**What is expected**
Search the records below for the word "agent". Copy each line where it occurs.

**Dataset extract**
━━━━━━━━━━━━━━━━━━━━━━━━━━━━━━

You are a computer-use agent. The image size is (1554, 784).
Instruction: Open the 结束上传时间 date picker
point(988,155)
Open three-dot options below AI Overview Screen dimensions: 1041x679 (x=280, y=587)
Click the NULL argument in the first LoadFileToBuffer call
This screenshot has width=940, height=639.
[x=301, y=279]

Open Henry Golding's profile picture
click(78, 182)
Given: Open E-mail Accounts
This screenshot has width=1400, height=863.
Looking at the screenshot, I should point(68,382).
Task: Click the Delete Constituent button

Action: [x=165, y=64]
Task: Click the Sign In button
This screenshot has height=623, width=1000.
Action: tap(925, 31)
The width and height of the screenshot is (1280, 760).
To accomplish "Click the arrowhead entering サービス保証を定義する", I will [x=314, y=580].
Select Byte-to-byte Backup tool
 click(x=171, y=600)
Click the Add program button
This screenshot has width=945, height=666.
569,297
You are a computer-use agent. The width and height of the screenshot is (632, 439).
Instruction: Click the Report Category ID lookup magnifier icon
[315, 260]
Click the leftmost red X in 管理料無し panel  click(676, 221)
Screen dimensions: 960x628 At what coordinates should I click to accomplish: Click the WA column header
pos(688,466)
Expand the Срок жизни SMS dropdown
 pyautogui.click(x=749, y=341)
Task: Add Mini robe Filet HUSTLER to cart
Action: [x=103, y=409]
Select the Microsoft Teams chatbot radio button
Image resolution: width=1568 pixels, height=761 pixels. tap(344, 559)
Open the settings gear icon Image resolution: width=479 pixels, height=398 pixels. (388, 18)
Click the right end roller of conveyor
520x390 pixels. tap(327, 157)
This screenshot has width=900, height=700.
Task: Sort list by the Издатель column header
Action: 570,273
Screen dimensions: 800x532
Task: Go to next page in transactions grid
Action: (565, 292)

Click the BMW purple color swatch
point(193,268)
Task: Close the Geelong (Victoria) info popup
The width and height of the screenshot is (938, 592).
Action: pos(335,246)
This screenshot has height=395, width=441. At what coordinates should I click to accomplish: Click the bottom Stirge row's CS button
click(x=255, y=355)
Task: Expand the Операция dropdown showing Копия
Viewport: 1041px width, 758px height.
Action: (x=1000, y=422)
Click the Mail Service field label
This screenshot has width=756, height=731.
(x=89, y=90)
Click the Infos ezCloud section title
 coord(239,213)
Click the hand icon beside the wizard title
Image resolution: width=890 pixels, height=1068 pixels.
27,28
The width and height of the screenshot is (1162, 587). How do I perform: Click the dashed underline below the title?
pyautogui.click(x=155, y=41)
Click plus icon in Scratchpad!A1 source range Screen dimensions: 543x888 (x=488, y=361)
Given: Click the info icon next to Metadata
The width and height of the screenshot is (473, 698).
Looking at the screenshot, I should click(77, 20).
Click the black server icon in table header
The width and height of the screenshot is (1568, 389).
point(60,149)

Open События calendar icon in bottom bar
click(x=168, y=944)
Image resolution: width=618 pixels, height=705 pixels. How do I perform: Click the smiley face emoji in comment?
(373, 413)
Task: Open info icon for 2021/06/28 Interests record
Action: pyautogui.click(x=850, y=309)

━━━━━━━━━━━━━━━━━━━━━━━━━━━━━━

**Problem solution**
You are a computer-use agent. The image size is (1554, 784).
You are a computer-use agent. The width and height of the screenshot is (632, 439).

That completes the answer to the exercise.